On an Awards and Box Office Roll, South Indian Filmmakers Reveal Secrets of Success at CII Dakshin Conference

The cream of the southern Indian film industry was present in force at the just concluded Dakshin South India Media and Entertainment Summit in Chennai.

Organized by the Confederation of Indian Industry (CII), southern region, the event kicked off with recent south Indian Oscar winners, Kartiki Gonsalves, director of winning documentary short “The Elephant Whisperers” and Prem Rakshit, choreographer of winning original song “Naatu Naatu” from “RRR” being felicitated.

The stage was then set for a heavyweight filmmakers panel moderated by former Variety correspondent Anupama Chopra, with Mani Ratnam, director of Tamil-language blockbuster “Ponniyin Selvan: 1”; Vetrimaaran, whose acclaimed Tamil-language “Viduthalai Part 1” is currently on release; Rishab Shetty, star and director of Kannada-language smash hit “Kantara”; and Basil Joseph, director of Malayalam-language Netflix superhero film “Minnal Murali” participating.

Films made in the four southern Indian languages – Telugu, Tamil, Kannada and Malayalam – together account for more than 50% of production and revenues in India. The Hindi-language Bollywood industry had a horror 2022 and has recovered partially in 2023 with the successes of “Pathaan” and “Tu Jhoothi Main Makkaar.” In sharp contrast, the south enjoyed a stellar year and accounted for six films, including the top four, in the top 10 Indian hits of the year. The films, dubbed into Hindi from their original languages were hits across the country.

Telugu-language “RRR” was the biggest hit of 2022 with $153 million, closely followed by Kannada-language “K.G.F: Chapter 2” with $152 million, and Tamil-language films “Ponniyin Selvan: 1” and “Vikram” occupying the third and fourth positions with $61 million and $60 million respectively. Kannada-language “Kantara” was sixth with $54 million and Tamil-language “Beast” ninth with $42 million.

Ratnam said that Tamil cinema icons such as K. Balachander, Balu Mahendra and Bharathiraja who operated in the 1970s and 1980s had paved the way for the current crop of filmmakers by telling varied stories with the mindset of independent films but within the parameters of mainstream cinema. Vetrimaaran thanked mainstream audiences for making his Tamil and Telugu-language Venice-winning 2015 film “Visaranaai” a box office success.

“We are gifted to be in this position where the audiences are open. And we are challenged as creative people to work only within the mainstream framework,” Vetrimaaran said.

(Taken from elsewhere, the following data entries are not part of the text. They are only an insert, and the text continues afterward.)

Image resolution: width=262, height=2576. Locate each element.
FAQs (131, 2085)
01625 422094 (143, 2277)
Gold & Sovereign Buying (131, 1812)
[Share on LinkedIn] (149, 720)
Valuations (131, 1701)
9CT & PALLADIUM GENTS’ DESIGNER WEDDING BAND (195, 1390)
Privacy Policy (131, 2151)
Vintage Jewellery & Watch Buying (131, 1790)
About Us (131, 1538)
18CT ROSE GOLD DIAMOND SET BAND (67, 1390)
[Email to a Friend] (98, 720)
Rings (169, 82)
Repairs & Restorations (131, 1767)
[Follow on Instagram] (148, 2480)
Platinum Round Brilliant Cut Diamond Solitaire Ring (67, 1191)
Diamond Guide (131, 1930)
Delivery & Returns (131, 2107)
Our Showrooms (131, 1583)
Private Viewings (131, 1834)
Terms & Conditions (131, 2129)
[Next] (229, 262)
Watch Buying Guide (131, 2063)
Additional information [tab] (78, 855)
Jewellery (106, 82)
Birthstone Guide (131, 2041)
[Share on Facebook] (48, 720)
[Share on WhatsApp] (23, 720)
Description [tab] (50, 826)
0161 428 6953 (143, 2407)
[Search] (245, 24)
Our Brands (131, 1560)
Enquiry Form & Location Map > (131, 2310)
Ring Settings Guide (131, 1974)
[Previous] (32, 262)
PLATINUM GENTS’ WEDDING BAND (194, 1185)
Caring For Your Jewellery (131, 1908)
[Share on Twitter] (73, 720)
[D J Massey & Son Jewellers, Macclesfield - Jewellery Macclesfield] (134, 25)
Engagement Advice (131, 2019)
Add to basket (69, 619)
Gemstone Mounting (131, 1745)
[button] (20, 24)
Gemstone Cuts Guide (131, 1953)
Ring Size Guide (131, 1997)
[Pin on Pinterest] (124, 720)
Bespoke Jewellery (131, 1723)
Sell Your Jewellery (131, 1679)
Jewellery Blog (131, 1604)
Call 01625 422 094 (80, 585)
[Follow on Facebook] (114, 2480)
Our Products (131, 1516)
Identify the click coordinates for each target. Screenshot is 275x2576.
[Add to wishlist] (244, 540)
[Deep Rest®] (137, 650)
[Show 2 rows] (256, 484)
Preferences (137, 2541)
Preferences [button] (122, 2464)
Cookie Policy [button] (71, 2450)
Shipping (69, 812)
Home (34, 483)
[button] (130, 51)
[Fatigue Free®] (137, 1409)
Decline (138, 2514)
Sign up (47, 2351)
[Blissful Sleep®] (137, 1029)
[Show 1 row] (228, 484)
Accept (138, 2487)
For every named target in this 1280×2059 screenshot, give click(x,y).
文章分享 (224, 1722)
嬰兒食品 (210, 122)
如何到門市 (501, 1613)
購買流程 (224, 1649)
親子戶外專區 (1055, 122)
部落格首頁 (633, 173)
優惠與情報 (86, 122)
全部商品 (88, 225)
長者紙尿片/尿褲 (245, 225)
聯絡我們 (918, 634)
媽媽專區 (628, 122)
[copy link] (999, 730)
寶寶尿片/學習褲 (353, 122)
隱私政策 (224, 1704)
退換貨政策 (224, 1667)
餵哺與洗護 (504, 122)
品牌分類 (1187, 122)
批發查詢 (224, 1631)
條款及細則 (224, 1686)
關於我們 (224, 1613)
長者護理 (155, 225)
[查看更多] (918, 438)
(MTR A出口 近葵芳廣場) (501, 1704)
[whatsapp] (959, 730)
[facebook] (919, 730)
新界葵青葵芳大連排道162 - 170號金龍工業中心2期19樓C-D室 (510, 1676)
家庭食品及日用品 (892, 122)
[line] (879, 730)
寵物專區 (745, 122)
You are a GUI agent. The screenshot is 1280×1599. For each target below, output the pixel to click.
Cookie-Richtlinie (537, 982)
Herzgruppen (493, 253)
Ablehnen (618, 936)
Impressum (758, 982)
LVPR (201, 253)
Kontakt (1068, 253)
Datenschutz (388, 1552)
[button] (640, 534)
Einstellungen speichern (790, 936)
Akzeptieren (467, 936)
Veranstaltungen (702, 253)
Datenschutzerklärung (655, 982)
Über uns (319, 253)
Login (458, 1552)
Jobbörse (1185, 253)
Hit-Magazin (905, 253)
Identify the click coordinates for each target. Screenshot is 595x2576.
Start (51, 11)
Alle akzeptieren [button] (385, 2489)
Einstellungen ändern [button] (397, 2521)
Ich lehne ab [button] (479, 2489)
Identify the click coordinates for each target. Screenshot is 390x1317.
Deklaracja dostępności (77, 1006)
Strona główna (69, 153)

Joseph said that as a storyteller he stays within his known world and if he deliberately set out to make stories that could work internationally, he might have to make compromises, something he is not willing to do. Shetty concurred and said that stories rooted in a particular culture, like “Kantara,” have the potential to resonate with audiences anywhere.

Industry luminaries present at the conference included: chief guest, the actor-turned politician Udhayanidhi Stalin, the minister for youth welfare and sports development of Tamil Nadu state; India’s minister for information and broadcasting Anurag Thakur, who delivered the closing keynote speech; actors Dhanush, Karthi Sivakumar, Kushboo, Shobana, Suhasini Maniratnam and Aishwarya Lekshmi; veteran producer T.G. Thyagarajan, who serves as chair of the CII’s media and entertainment task force; filmmakers Anurag Kashyap, R. Balki, Sriram Raghavan, Gayatri and Pushkar; and representatives of south India’s theatrical, television and streaming businesses.